Work required
Whenever a picture appears, omit it, and set down everything else in the records exactly.

The records
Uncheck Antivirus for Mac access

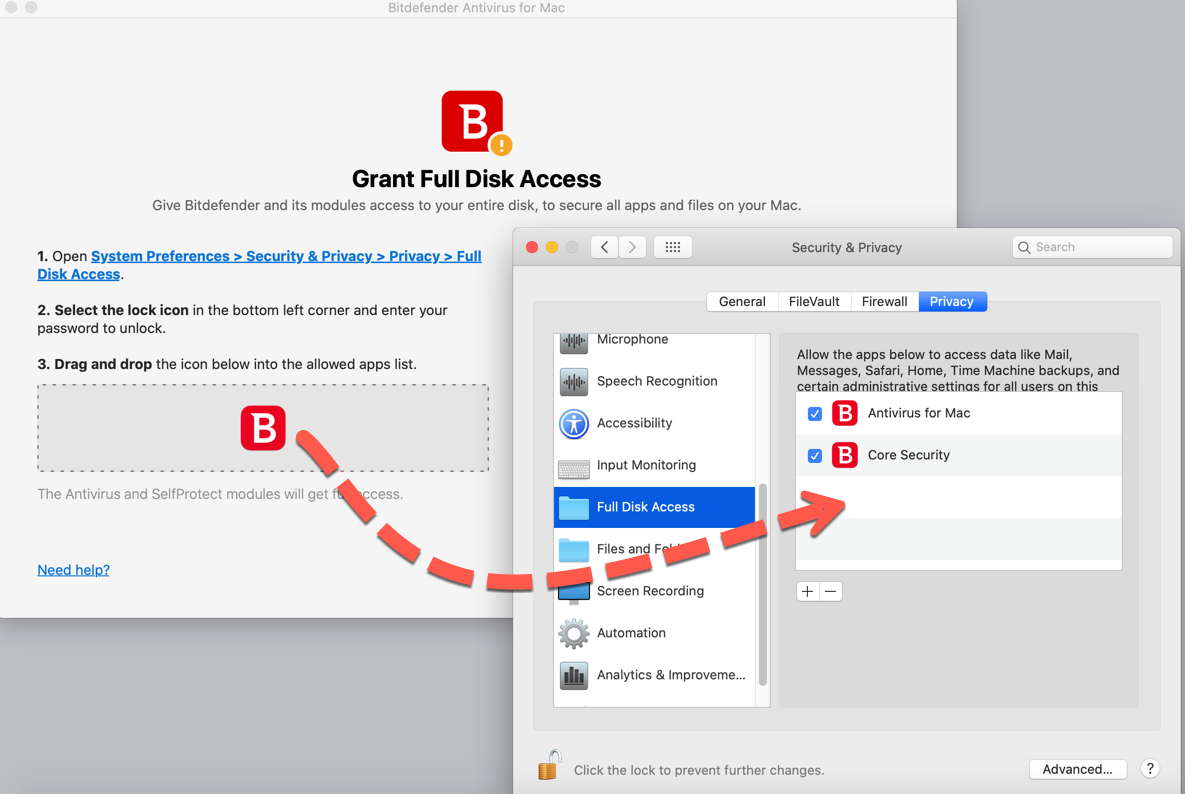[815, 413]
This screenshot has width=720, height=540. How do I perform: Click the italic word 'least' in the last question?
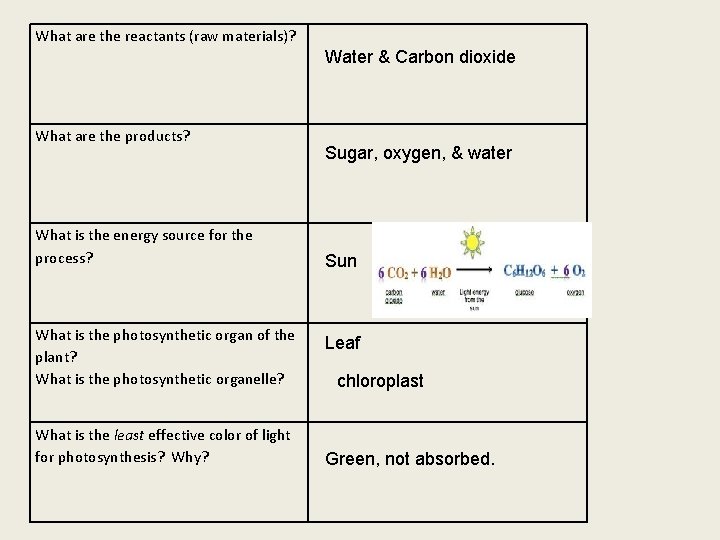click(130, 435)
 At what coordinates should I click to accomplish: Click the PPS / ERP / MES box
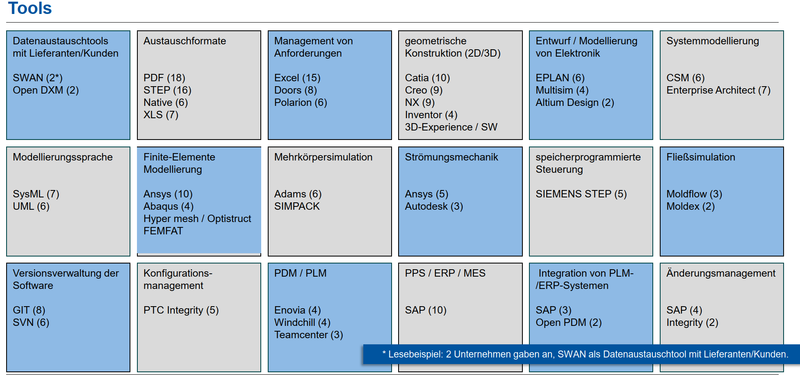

Solution for this problem
Uncheck Antivirus for Mac access

[815, 413]
This screenshot has width=720, height=540. How do I perform: Click the italic word 'least' in the last question?
click(130, 435)
 At what coordinates should I click to accomplish: Click the PPS / ERP / MES box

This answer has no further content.